Marco Alverà, chief executive of Snam — Italy’s equivalent of the National Grid — told the Financial Times that the “ Beast from the East” cold snap earlier this year had laid bare the vulnerabilities in the UK gas system.
“I would hope the UK would rethink and reverse its decisions — it’s important for the whole continent,” Mr Alverà said.
“As the UK moves from being a significant exporter of gas to a major importer, there could be a significant gas supply issue in the near future.”
His intervention comes as the UK is debating whether it has sufficient short-term gas supplies following the closure of its main storage site last year.
Centrica, the parent company of British Gas, said it closed the 40-year old Rough site because it had become too costly to maintain, cutting the UK’s storage capacity from 15 days of winter demand to just four to five days.
The Department for Business, Energy and Industrial Strategy (BEIS) has repeatedly said the UK can attract ample gas supplies through import pipelines and seaborne tankers of liquefied natural gas (LNG).

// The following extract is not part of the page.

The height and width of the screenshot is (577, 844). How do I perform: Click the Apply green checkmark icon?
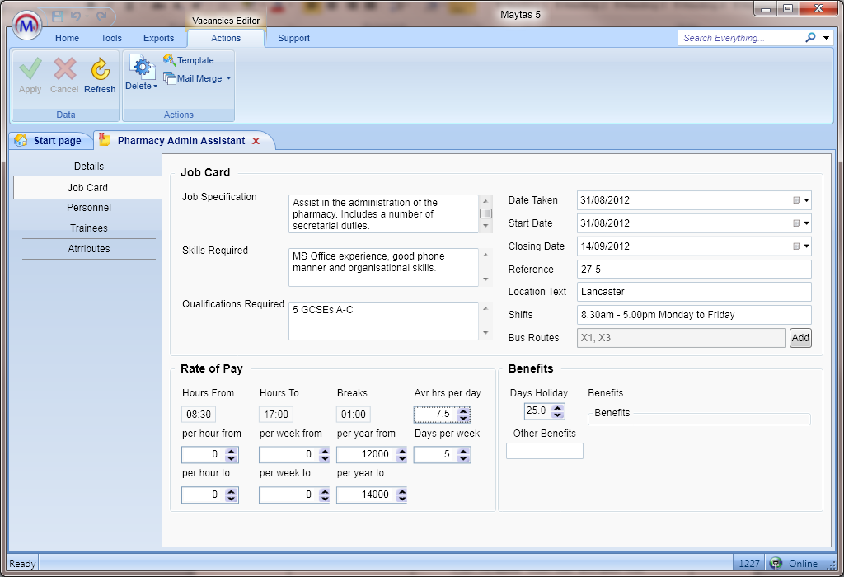tap(30, 69)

But it has been criticised for minimising the risk of prices rising, sometimes dramatically, to attract imports to the UK at times of heightened international demand.
UK wholesale day-ahead gas prices have risen 25 per cent above the level of a year ago to more than 60p a therm. During the “Beast from the East” in early March they rose as high as £2.75 per therm as National Grid issued a temporary warning that it risked running out of gas. Energy companies have raised bills multiple times this year for UK households.
Mr Alvera said the UK should look at using depleted gasfield reservoirs as storage sites to act as a supply buffer for the country, but said this may require government support if private companies could not see a way to make them profitable.
“There are significant depleted reservoirs they could utilise,” Mr Alverà said. “Production in Europe is falling quite fast so the need for imports is only going to go up. What happens in the UK affects the rest of the continent.”